# Problem description
Each line from the one containing "Join the Community (118, 525)" to the end of the records below should be restated word for word; please leave out all other lines.

● ● ● ● ●

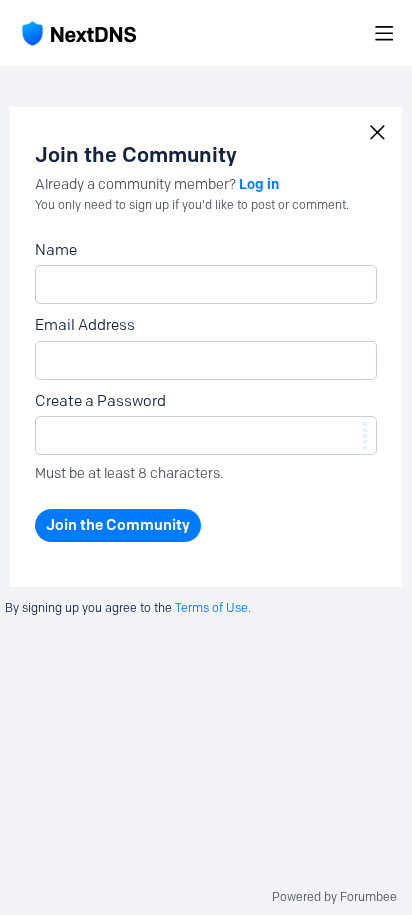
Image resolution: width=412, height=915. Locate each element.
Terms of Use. (213, 607)
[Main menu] (384, 33)
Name (56, 250)
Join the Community (118, 525)
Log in (259, 184)
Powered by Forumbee (334, 897)
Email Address (85, 325)
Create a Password (100, 401)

● ● ● ● ●

# Answer space
Join the Community (118, 525)
Log in (259, 184)
Powered by Forumbee (334, 897)
Email Address (85, 325)
Create a Password (100, 401)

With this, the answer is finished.